Directions:
In the blog post answering reader questions below, translate this sentence into Spanish: "It usually burns me out for days afterwards, too."

Provided passage:
+++
Answers! Pleas for questions!

It is the fourth day of the FAQ-contest–ask me a question, and you will have a chance to win a $15 gift certificate, and a super-secret something, which together make up a double-plus wonderfully truly incredibly awesome fantastic very good prize.

It is also a day before two of my sisters come into town, which means I am trying to double down on writing so I can have the weekend free.  This means the blog is going to get somewhat neglected–ack!  In good news, I deleted 10,000 words this morning!  Um, yay again.  I think.  At this point, the words deleted on this project are 2x greater in number than the words that have made the cut . . . for now.

BUT–back to the FAQs:

Q. How do you pronounce your last name?

A. However I feel like it.  I started out pronouncing it MILE-in, but everyone seems to think that it should be mill-AN, like the Italian city, and since it is not my actual name, I figure you can pronounce it however you want, and the majority will rule.  mill-AN it is.

Q. Are you planning to quit your day job? Do you think your writing will interfere with your work?

A. No.  I started writing because there was a dearth of creativity in my daily work, and I needed a creative outlet–almost desperately.  If I did not write, I don’t doubt that I would find some other way to fill that creative void.  But the truth is I just adore hard-nosed analytical stuff, and I think if all I did was write, I would feel as unbalanced as I did when all I did was hard-nosed analysis.  I’ve found that when I take long vacations from all that intellectually rigorous stuff that I will invite analytical problems for me to solve–e.g., figuring out precisely the contours of a computer game.  I need both!  As for whether writing will interfere with my work–in the long term, no.  I actually think that keeping both these elements in my life has been very good for me intellectually and creatively, and the two forms of writing are very complementary.  On the day-to-day level . . . sometimes.  From time to time–if I have a tight deadline on either end–one job will sometimes suffer for the other.  But that short-term setback is more than made up for by the benefits I find from having a really balanced workload.

Q. How many words do you write a day, on a day-in, day-out basis?

A. Varies.  Somewhere between zero and (my max, ever) around 7,500.  I cannot do 7,500 words on command–that only happens when I hit a part that is truly on fire, and then I just can’t stop.  It usually burns me out for days afterwards, too.  My ideal pace–the one that doesn’t leave me feeling like I just want to die, but does stretch me a little bit–is about 1500 words a day, 5 days a week, with weekends for revision and clean up.

You’ll get more answers tomorrow–and of course, you should ask more questions!

7 thoughts on “Answers! Pleas for questions!

  1. I’ve been trying and trying to think of questions… I don’t know why this is so hard. I mean, I’m always asking you endless questions. I’ll keep thinking…

  2. 1. What’s at the heart of your stories? Are you writing just to entertain? Or is there another reason?

    2. What particular challenges come with writing historical fiction?
+++
Provided material:
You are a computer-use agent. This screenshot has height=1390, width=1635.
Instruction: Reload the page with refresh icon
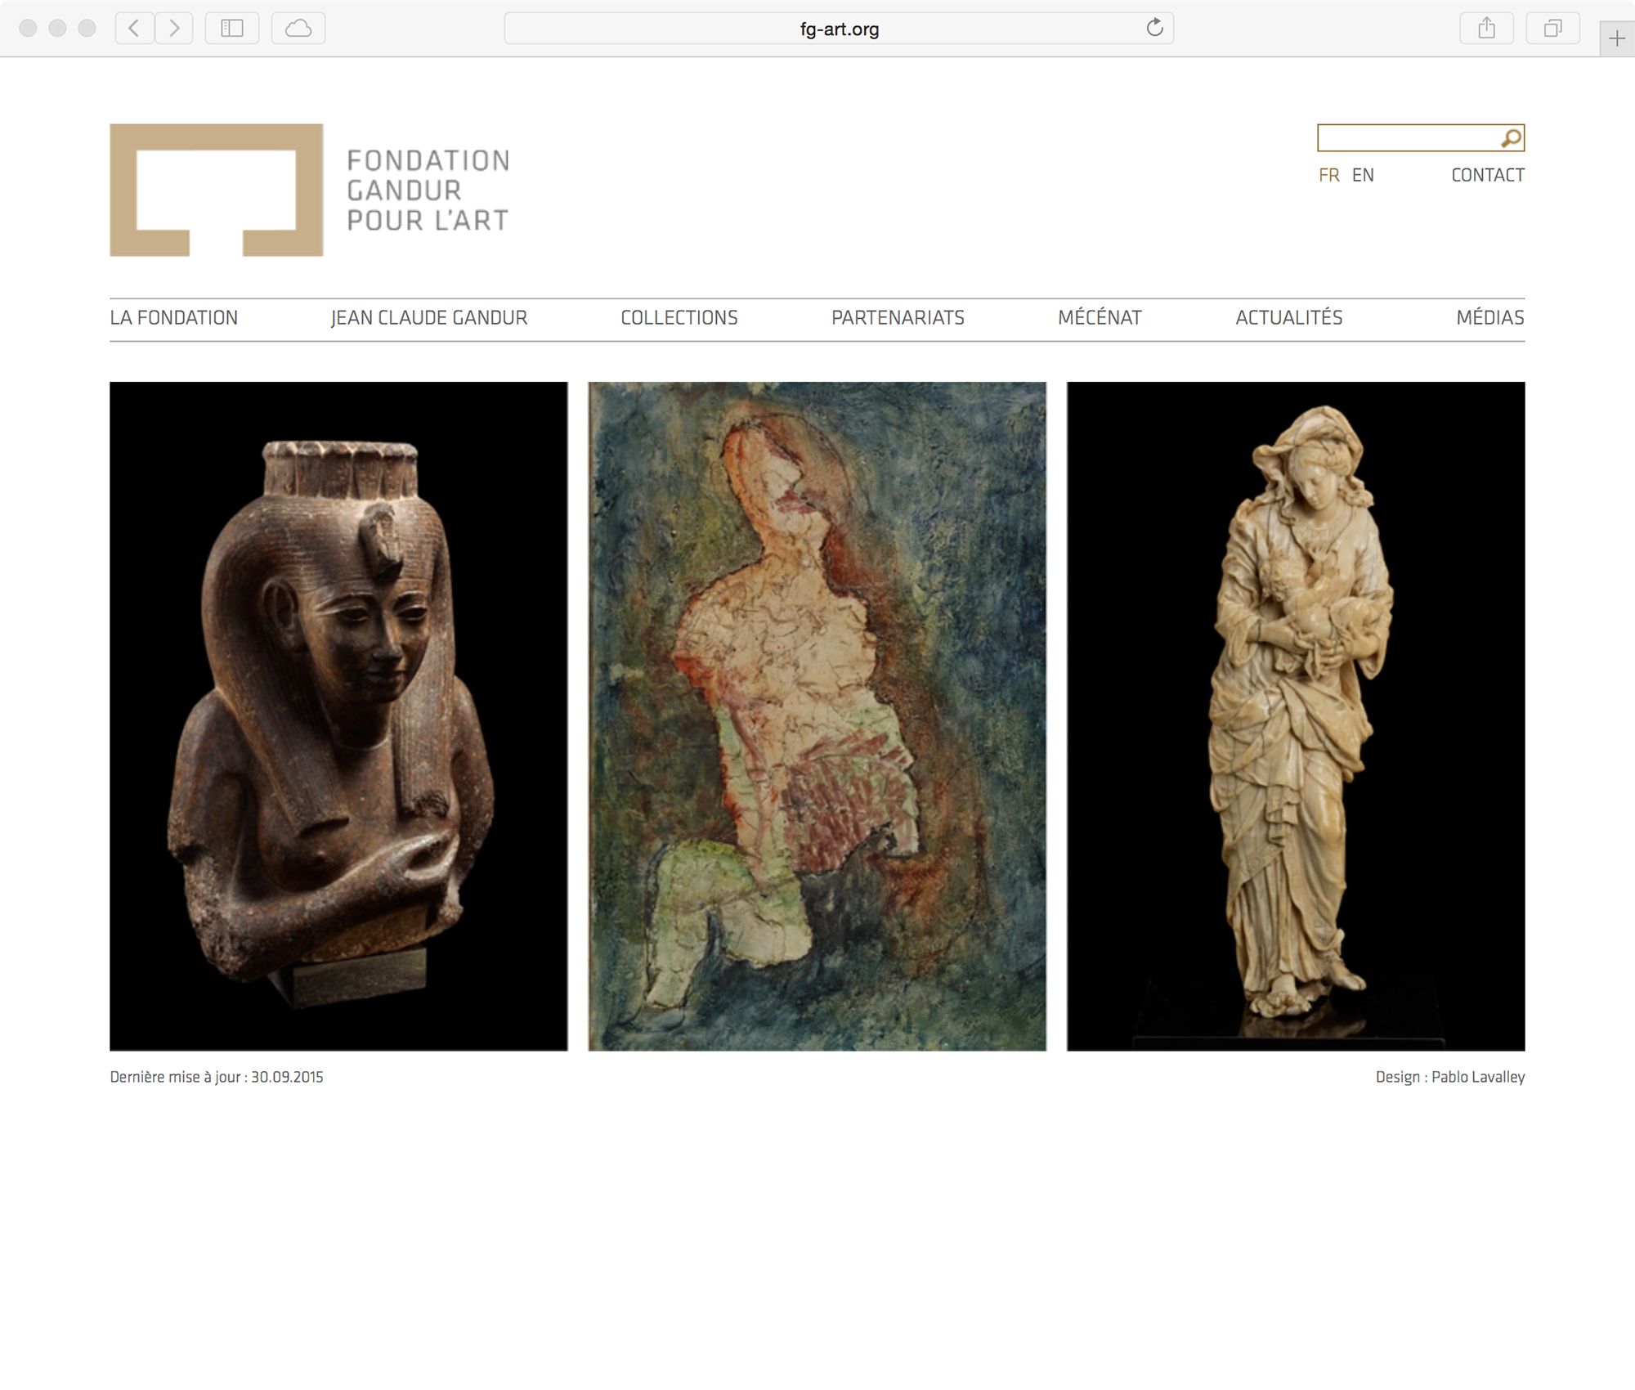[x=1154, y=28]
+++
Output of the exercise:
Normalmente también me deja sin energía durante días después.